In the upcoming presidential election in 2021, only a little more than 30% of Syrians would have voted for him. However, the materials soon disappeared. A hacker attack has been reported. Probably, the Turkish special services are behind this, they said in Moscow.
But not so simple. Other Russian media are now writing about growing corruption in Syria. The tone here is set by the head of the Moscow platform of the Syrian opposition, Qadri Jamil, as well as former Russian ambassador to Damascus, Alexander Aksenenko. The Assad clan appears again and again in the center of criticism along with Rami Makhlouf, who has now fallen out of favor in Damascus.
“The main element of the Middle East policy of Tehran”
Messages about the information exchange between Assad and Putin, on the contrary, completely disappeared from the media. The latest news on telephone calls dates back to March 20. Moreover, earlier such reports were part of the agenda, including to document the influence of the Kremlin on Damascus.
And Iran has been present in Syria since 2013, first with the help of its own army in the fight against the Islamic State *, and later mainly with the help of military forces in order to suppress small uprisings and establish its own warm spot in the country. “Militarily, Iran will not leave Syria,” said Amos Yadlin, former head of the Israeli military intelligence. Syria is an important Arab country, having access to the Mediterranean Sea, it is “the main element of Tehran’s Middle East policy.”
Israel recently attacked Iranian positions in northwestern Syria. Thus, Jerusalem wanted to show the Russians that Israel does not accept Iranian activities in Syria, said Yadlin, now executive director of the Institute for National Security Studies in Tel Aviv.

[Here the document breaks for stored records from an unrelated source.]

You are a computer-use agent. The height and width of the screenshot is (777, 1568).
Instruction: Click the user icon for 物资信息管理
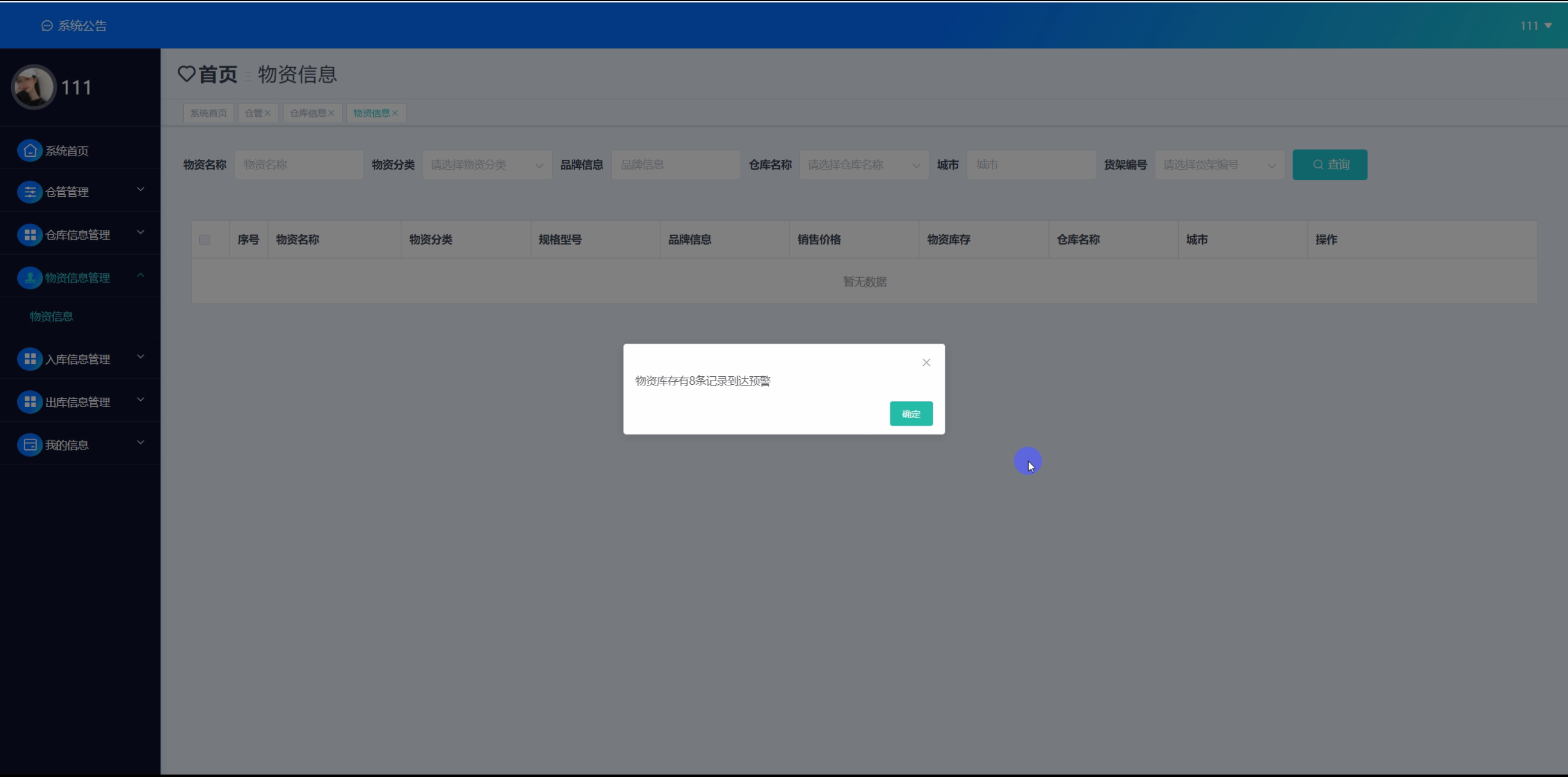pyautogui.click(x=30, y=278)
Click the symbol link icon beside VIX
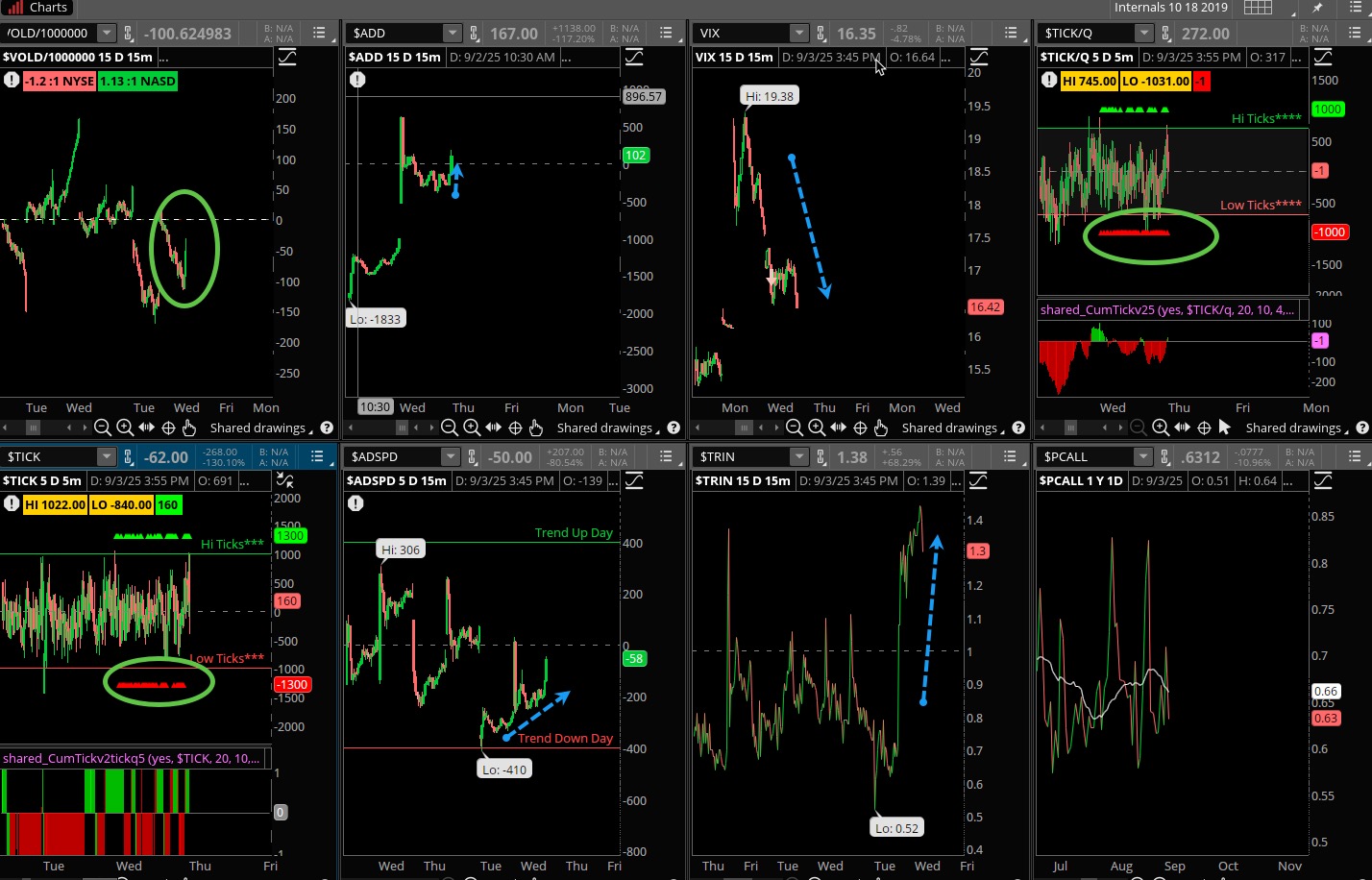1372x880 pixels. click(x=821, y=34)
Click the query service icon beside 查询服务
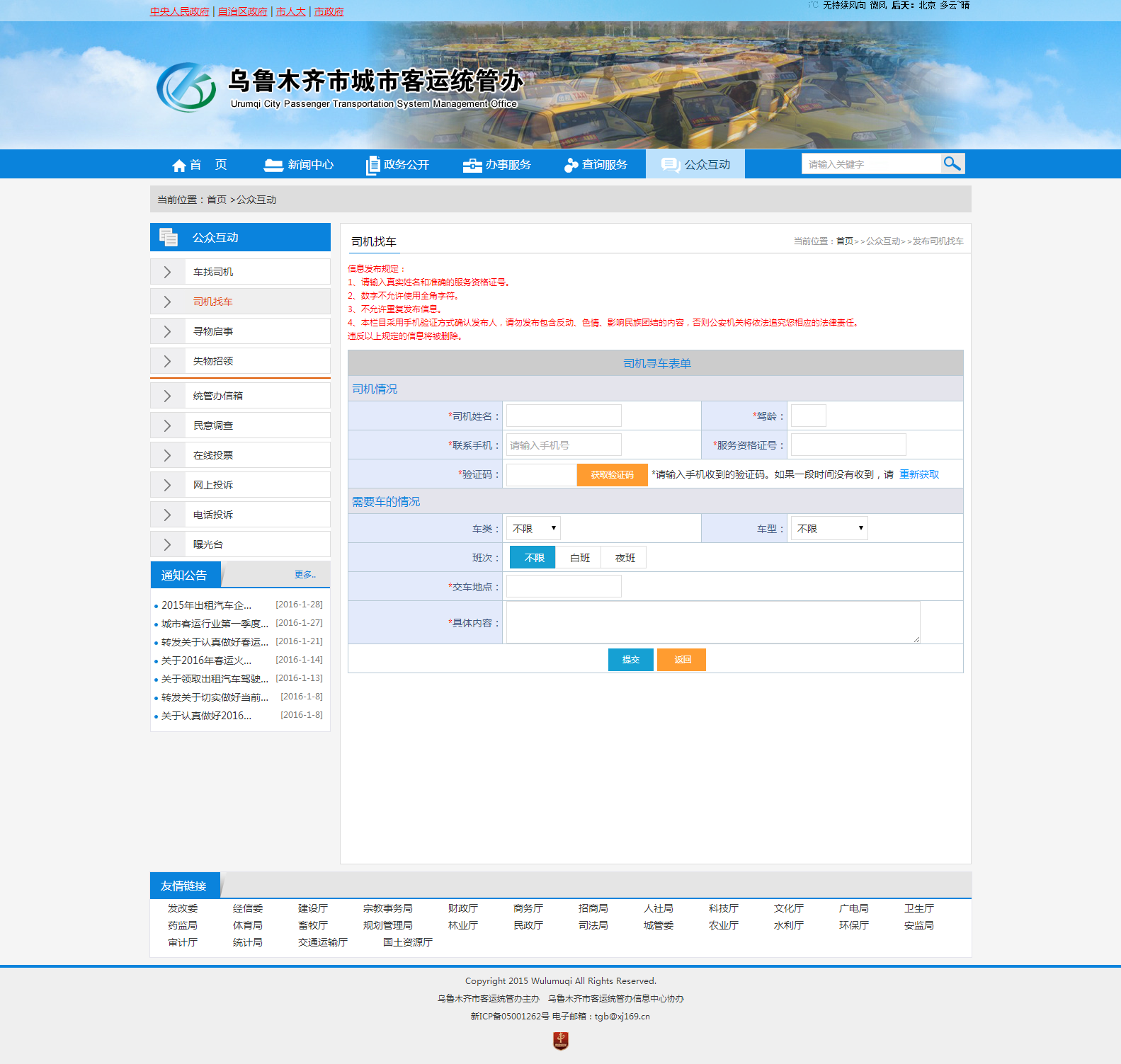1121x1064 pixels. coord(571,165)
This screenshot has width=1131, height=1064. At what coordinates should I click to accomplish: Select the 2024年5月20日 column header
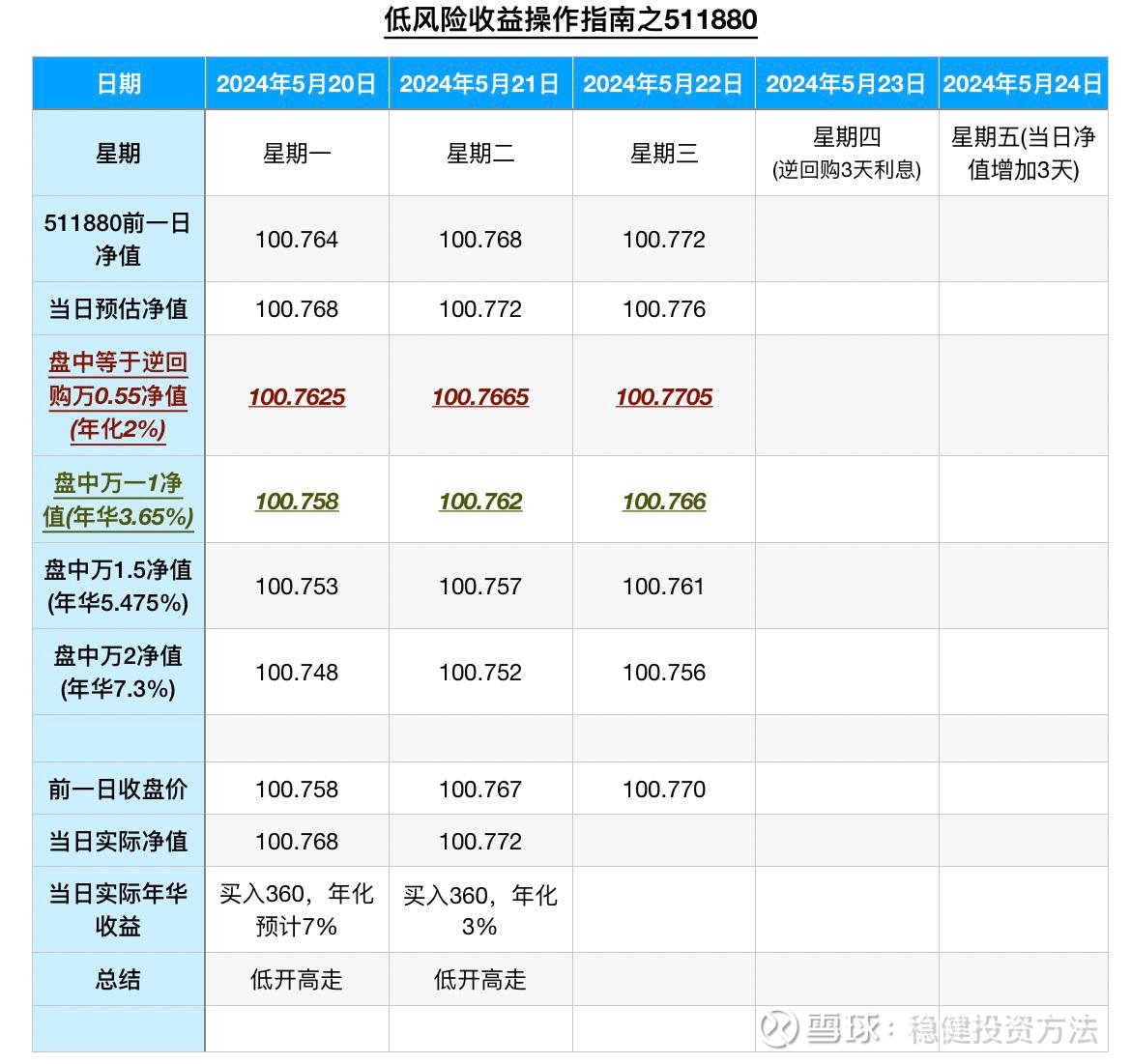(x=296, y=84)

The Israeli government wants to make it clear to Damascus, and first of all to Moscow, that it is not worthwhile to restore the destroyed Syrian infrastructure while Tehran in Syria builds up arms and threatens Israel.
Assad himself does not publicly speak out on these topics. Clearly, his own room for maneuver is decreasing day by day. Russia is by far the largest guarantee of its political survival. Assad’s actions against his own cousin can only be the beginning to confirm his commitment to Kremlin aides.